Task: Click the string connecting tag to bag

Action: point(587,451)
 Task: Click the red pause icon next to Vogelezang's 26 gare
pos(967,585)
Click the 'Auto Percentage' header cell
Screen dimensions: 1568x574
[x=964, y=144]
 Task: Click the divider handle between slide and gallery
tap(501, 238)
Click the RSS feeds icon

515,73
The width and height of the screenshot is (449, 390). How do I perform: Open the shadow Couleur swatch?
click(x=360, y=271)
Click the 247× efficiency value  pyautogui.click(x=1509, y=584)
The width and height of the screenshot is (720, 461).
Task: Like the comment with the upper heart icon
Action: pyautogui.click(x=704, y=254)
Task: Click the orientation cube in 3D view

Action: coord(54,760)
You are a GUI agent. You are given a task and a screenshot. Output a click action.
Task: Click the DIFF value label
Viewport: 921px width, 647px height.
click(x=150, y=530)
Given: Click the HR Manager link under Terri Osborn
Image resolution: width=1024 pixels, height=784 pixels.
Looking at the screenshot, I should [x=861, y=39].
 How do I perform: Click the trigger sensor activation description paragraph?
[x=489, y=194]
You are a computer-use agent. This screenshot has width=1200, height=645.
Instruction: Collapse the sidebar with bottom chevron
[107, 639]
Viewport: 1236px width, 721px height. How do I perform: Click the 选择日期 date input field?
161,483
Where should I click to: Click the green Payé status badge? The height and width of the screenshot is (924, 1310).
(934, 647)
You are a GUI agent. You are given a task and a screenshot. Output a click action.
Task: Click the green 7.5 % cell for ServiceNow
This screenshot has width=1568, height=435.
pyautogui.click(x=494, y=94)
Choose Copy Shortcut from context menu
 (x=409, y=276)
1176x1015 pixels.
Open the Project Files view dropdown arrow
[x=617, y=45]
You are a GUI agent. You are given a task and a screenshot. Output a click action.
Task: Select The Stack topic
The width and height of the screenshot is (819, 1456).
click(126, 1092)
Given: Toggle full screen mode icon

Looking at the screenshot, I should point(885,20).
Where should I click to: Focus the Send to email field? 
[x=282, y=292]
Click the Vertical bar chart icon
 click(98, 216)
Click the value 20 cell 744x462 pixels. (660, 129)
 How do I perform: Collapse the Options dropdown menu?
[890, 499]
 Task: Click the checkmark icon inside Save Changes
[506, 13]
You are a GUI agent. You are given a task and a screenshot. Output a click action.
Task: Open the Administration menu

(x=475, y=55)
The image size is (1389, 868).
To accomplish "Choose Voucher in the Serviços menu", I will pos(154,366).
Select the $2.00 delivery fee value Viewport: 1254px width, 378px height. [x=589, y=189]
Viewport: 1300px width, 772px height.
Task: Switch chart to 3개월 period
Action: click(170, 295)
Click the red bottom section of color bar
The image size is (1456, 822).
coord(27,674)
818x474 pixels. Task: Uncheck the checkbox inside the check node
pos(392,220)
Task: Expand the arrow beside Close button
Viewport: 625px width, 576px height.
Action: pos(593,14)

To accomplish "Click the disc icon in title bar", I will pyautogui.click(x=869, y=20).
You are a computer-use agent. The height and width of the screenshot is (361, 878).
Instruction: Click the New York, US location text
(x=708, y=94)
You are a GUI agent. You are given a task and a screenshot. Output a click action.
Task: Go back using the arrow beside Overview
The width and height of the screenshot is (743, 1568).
______
== Assigned task ==
Beginning with the line that holds "You are a computer-use agent. The", please return every line through the end of the data, exactly as written.

== Final answer ==
You are a computer-use agent. The height and width of the screenshot is (361, 878).
Instruction: Click the New York, US location text
(x=708, y=94)
You are a GUI agent. You are given a task and a screenshot. Output a click action.
Task: Go back using the arrow beside Overview
The width and height of the screenshot is (743, 1568).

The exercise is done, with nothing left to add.